Exercise goal
Return exactly the span that opens with the line containing "Load More (1420, 1822)" and closes with the final line of the records, both included.

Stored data
'''

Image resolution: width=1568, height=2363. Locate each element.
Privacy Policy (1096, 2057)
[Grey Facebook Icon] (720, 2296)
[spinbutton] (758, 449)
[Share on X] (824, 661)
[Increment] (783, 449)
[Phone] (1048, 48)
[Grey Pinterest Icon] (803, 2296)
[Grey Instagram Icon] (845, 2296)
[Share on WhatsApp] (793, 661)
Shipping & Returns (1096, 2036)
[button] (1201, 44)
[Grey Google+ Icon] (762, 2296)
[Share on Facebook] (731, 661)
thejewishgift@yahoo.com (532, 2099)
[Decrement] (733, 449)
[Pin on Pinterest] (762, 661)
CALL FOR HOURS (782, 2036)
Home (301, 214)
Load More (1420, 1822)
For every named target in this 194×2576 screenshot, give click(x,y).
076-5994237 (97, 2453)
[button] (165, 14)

'''

Response below
Load More (1420, 1822)
For every named target in this 194×2576 screenshot, give click(x,y).
076-5994237 (97, 2453)
[button] (165, 14)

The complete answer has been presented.